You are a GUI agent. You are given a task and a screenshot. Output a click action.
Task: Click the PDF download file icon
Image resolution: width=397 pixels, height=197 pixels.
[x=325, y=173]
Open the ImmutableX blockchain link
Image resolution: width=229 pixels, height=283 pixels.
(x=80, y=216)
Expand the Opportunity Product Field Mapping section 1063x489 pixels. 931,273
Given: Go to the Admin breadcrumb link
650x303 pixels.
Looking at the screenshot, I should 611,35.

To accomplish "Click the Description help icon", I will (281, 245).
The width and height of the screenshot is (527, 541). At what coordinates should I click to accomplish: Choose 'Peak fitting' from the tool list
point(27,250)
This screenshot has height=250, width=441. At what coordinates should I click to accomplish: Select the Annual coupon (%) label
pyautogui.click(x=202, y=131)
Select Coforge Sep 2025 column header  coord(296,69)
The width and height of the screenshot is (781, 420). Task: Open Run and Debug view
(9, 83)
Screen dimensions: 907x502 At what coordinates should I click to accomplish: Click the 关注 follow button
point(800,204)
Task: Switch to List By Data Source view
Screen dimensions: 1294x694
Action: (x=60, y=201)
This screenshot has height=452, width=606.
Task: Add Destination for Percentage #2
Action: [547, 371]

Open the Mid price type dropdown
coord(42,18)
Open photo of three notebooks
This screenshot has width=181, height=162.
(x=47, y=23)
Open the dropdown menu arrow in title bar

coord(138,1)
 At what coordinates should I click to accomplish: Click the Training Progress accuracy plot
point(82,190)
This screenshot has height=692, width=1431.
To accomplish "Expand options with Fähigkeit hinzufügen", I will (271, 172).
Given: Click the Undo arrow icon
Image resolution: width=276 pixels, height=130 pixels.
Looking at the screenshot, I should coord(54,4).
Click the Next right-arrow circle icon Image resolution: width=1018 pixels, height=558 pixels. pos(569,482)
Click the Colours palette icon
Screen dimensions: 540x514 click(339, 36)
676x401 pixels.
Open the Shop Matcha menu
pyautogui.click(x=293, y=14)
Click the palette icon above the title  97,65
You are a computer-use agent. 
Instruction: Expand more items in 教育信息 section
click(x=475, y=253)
----------------
* **Your objective**: Once you reach the line with "Open the Mid price type dropdown" in the data above, copy it and every line after it exactly, up to and including the line with "Given: Click the Undo arrow icon".

* **Written response**:
Open the Mid price type dropdown
coord(42,18)
Open photo of three notebooks
This screenshot has width=181, height=162.
(x=47, y=23)
Open the dropdown menu arrow in title bar

coord(138,1)
 At what coordinates should I click to accomplish: Click the Training Progress accuracy plot
point(82,190)
This screenshot has height=692, width=1431.
To accomplish "Expand options with Fähigkeit hinzufügen", I will (271, 172).
Given: Click the Undo arrow icon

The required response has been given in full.